Stored items:
━━━━━━━━━━
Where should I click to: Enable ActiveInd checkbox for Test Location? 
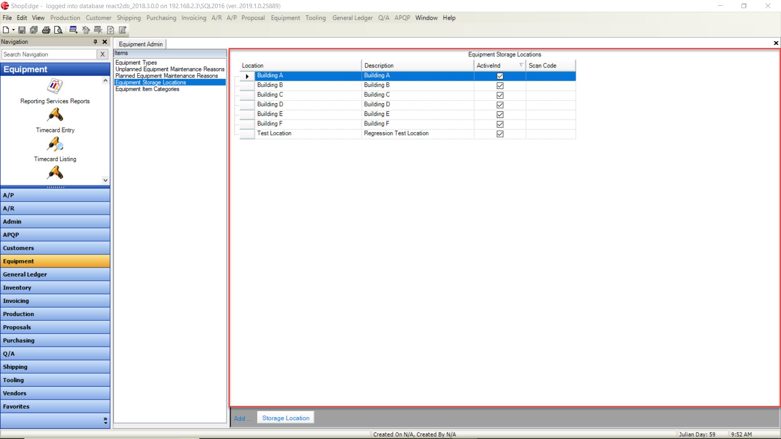click(x=499, y=133)
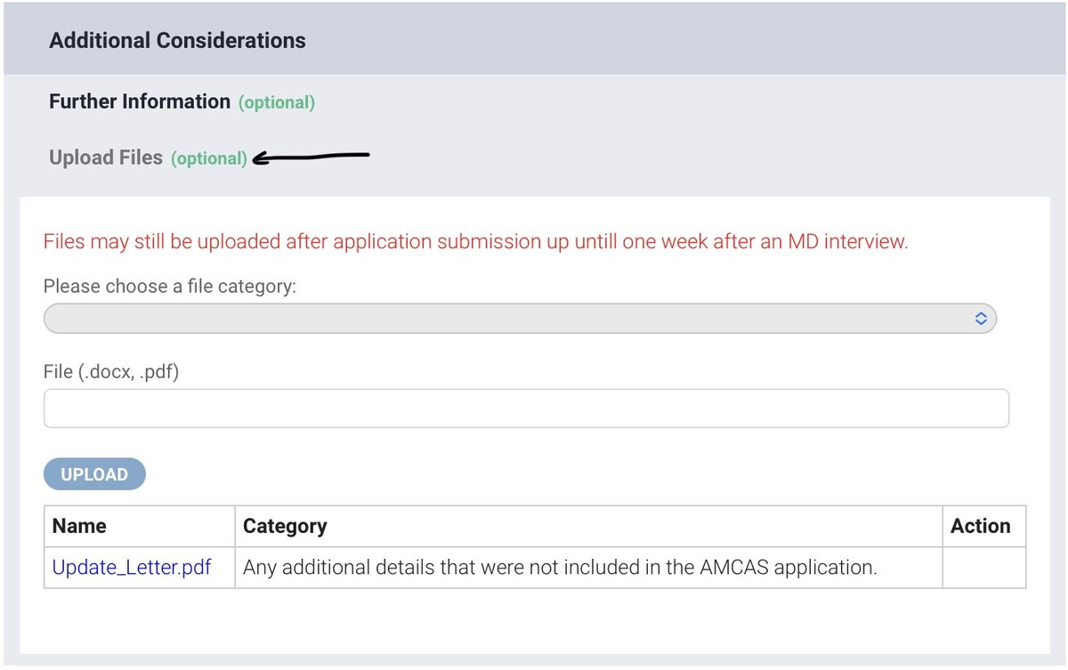Open the file category dropdown
The image size is (1068, 670).
pos(519,319)
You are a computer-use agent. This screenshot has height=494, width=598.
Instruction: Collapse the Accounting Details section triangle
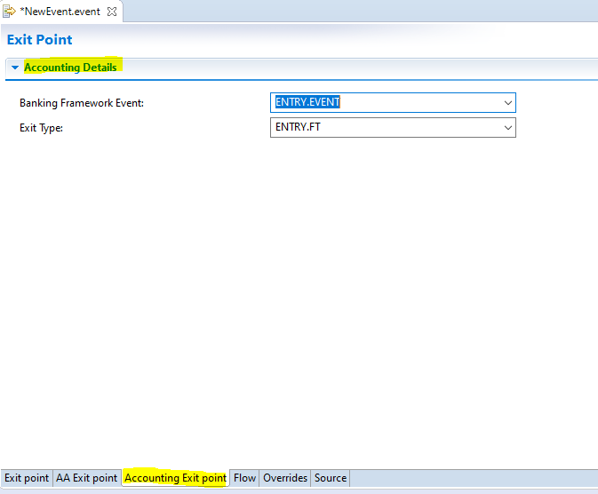tap(15, 68)

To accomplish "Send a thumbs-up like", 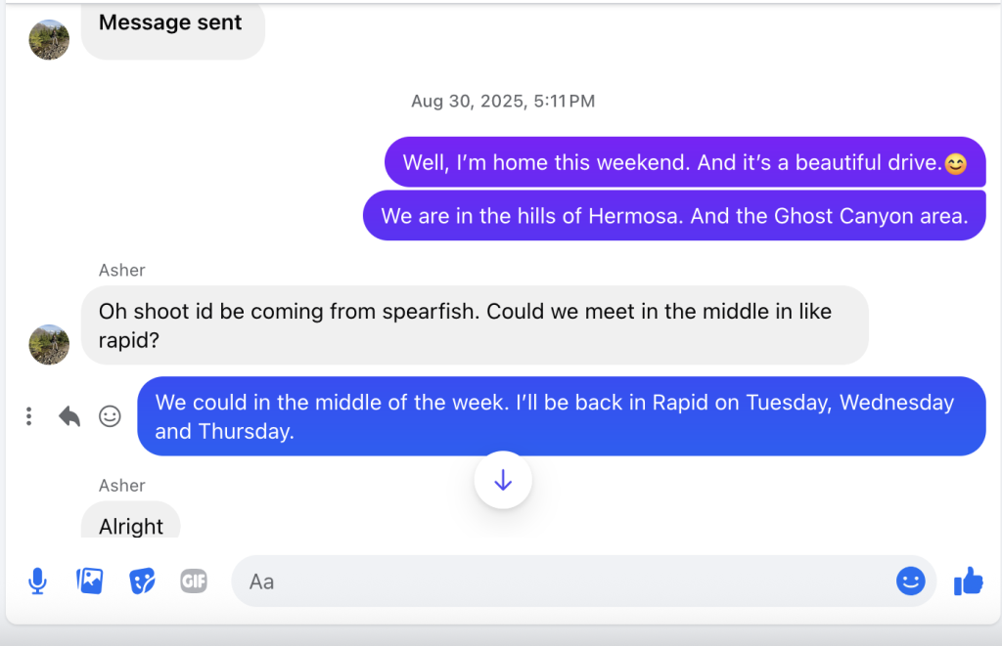I will point(968,581).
━━━━━━━━━━
* [WHAT THE TASK ASKS]:
Write out, exactly and with no pictures, the lines of the data from the first through the line containing "You are a computer-use".

* [YOUR SOLUTION]:
Where should I click to: Enable ActiveInd checkbox for Test Location? 
click(x=499, y=133)
Open the file category dropdown
The image size is (1068, 670).
pos(519,319)
You are a computer-use agent. This screenshot has height=494, width=598.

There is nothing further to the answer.